■ Ziel
Schreibe den folgenden Dokumenttext vollständig und Wort für Wort nieder.

■ Dokumenttext
▼▼▼

Es ist aber auch eine Anspielung auf den stetig wachsenden Markt der Pornoindustrie. Allein US-amerikanische Firmen erwirtschaften jährlich 13 Milliarden Dollar, etwa 1% des dortigen Bruttoinlandproduktes. Pornos sind also längst etabliert, im übrigen denkt der Verbraucher ebenso wenig darüber nach wie über seinen Lieblingsjoghurt. Folge ist hier wie dort eine reine Konsumhaltung, wobei der Zuschauer zum bloßen Rezipienten degradiert, das Verhältnis streng einseitig ist.
Dieses Prinzip wird jedoch in »Me and my girlfriend« ins Gegenteil verkehrt: Die Amateurdarsteller, die also kein wirtschaftliches Interesse verfolgen, fordern den Zuschauer mit einem Mal auf, sein Konsumverhalten zu durchbrechen und — wenn auch nur kurz — die Situation zu reflektieren. Auf einmal wendet sich das Produkt gegen den Konsumenten, stiftet Verwirrung und ist ein echtes Überraschungsmoment. (Bis auf die moralische Konnotation, die wird man im Porno wohl vermissen.) Es zwingt ihn genau dazu, was er nicht tun will: nachdenken.
Unterm Strich jedoch, das Erlebnis Porno ist mit Szenen wie aus »Me and my girlfriend« wohl versaut…
Habe mir den 8 Minütigen kaum Jugendfreien Film von Herrn Sanchez angesehen, ein Names eines Pornodarstellers würdig oder einer guten Schokolade.
Und ja ich kann deinen Gedankensträngen folgen, auch wenn ich glaube das du viel zu weit gehst in deiner Argumentation der umgekehrten Konsumtheorie… Viel mehr glaube ich das die Blicke in die Kamera einfach nur Zeichen von Hilfloser Unprofessionalität sind. Somit sind Amateurpornos schon Kunst aber zu vergleichen mit Bildern gemal von 5. Klässlern!

▲▲▲

■ Datensätze
▼▼▼

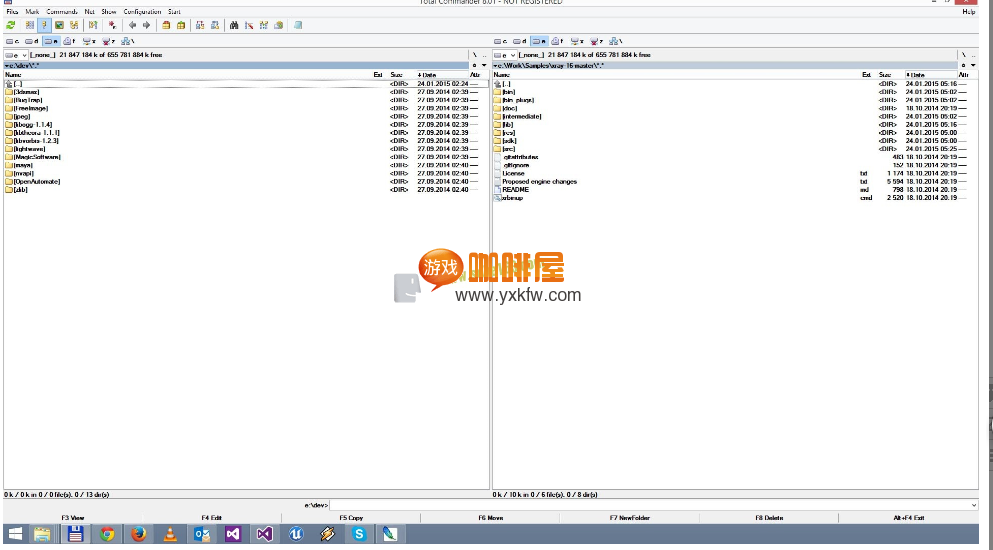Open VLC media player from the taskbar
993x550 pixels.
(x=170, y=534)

▲▲▲
▼▼▼

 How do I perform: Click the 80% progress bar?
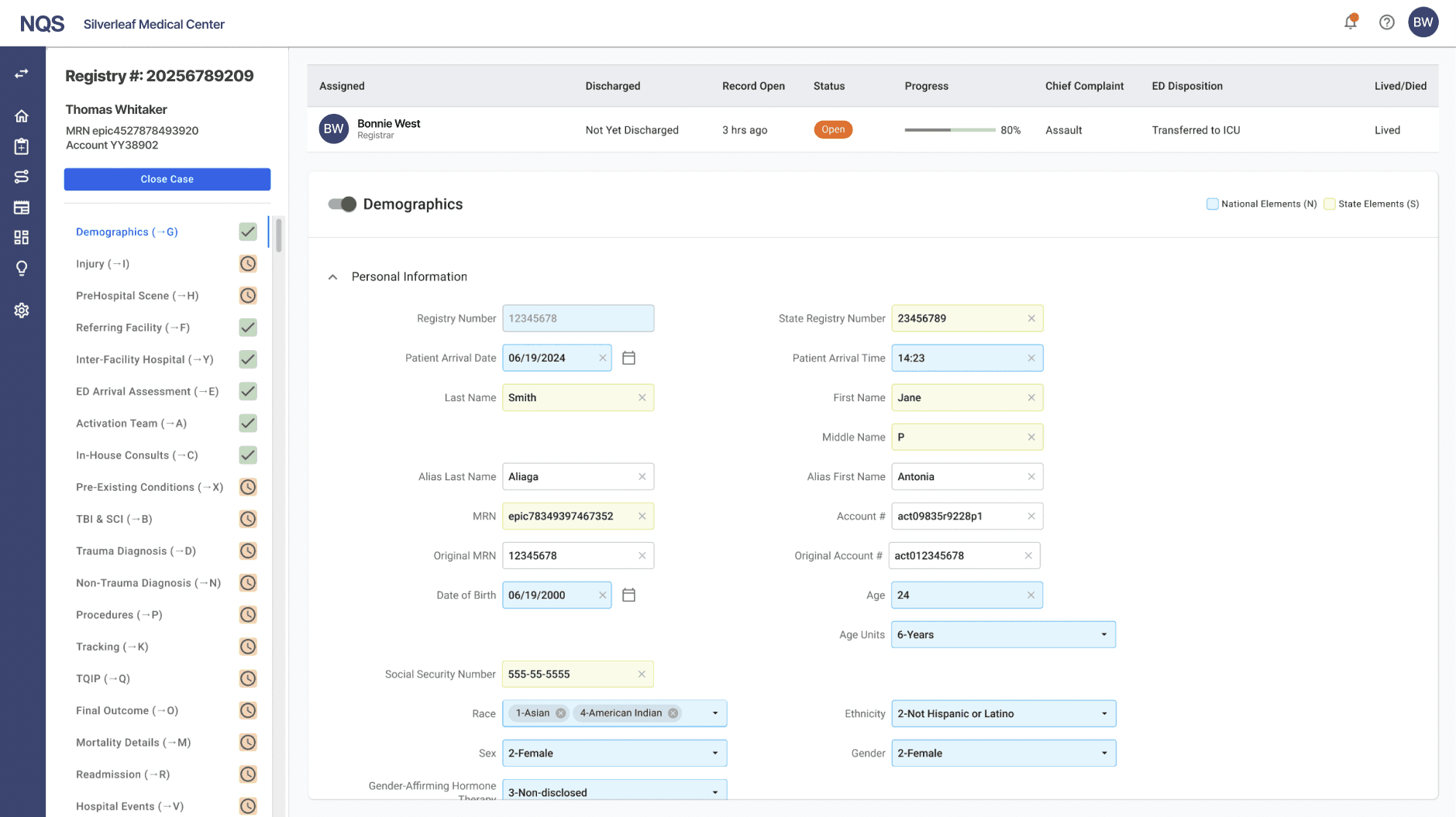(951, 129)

▲▲▲
▼▼▼

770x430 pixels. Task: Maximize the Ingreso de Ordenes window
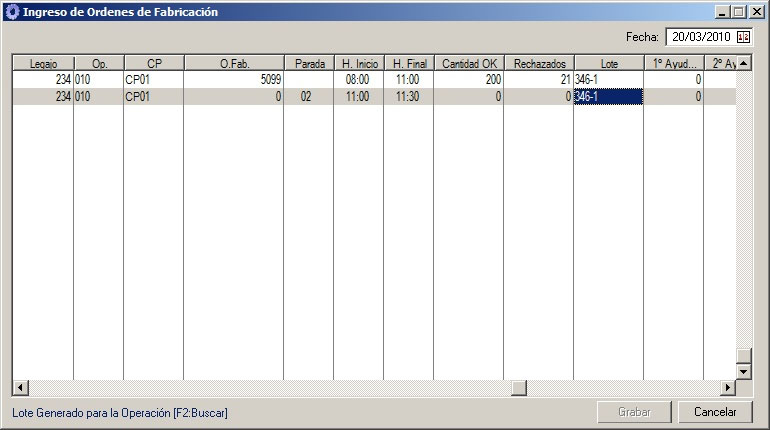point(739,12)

▲▲▲

■ Ergebnis der Aufgabe
Es ist aber auch eine Anspielung auf den stetig wachsenden Markt der Pornoindustrie. Allein US-amerikanische Firmen erwirtschaften jährlich 13 Milliarden Dollar, etwa 1% des dortigen Bruttoinlandproduktes. Pornos sind also längst etabliert, im übrigen denkt der Verbraucher ebenso wenig darüber nach wie über seinen Lieblingsjoghurt. Folge ist hier wie dort eine reine Konsumhaltung, wobei der Zuschauer zum bloßen Rezipienten degradiert, das Verhältnis streng einseitig ist.
Dieses Prinzip wird jedoch in »Me and my girlfriend« ins Gegenteil verkehrt: Die Amateurdarsteller, die also kein wirtschaftliches Interesse verfolgen, fordern den Zuschauer mit einem Mal auf, sein Konsumverhalten zu durchbrechen und — wenn auch nur kurz — die Situation zu reflektieren. Auf einmal wendet sich das Produkt gegen den Konsumenten, stiftet Verwirrung und ist ein echtes Überraschungsmoment. (Bis auf die moralische Konnotation, die wird man im Porno wohl vermissen.) Es zwingt ihn genau dazu, was er nicht tun will: nachdenken.
Unterm Strich jedoch, das Erlebnis Porno ist mit Szenen wie aus »Me and my girlfriend« wohl versaut…
Habe mir den 8 Minütigen kaum Jugendfreien Film von Herrn Sanchez angesehen, ein Names eines Pornodarstellers würdig oder einer guten Schokolade.
Und ja ich kann deinen Gedankensträngen folgen, auch wenn ich glaube das du viel zu weit gehst in deiner Argumentation der umgekehrten Konsumtheorie… Viel mehr glaube ich das die Blicke in die Kamera einfach nur Zeichen von Hilfloser Unprofessionalität sind. Somit sind Amateurpornos schon Kunst aber zu vergleichen mit Bildern gemal von 5. Klässlern!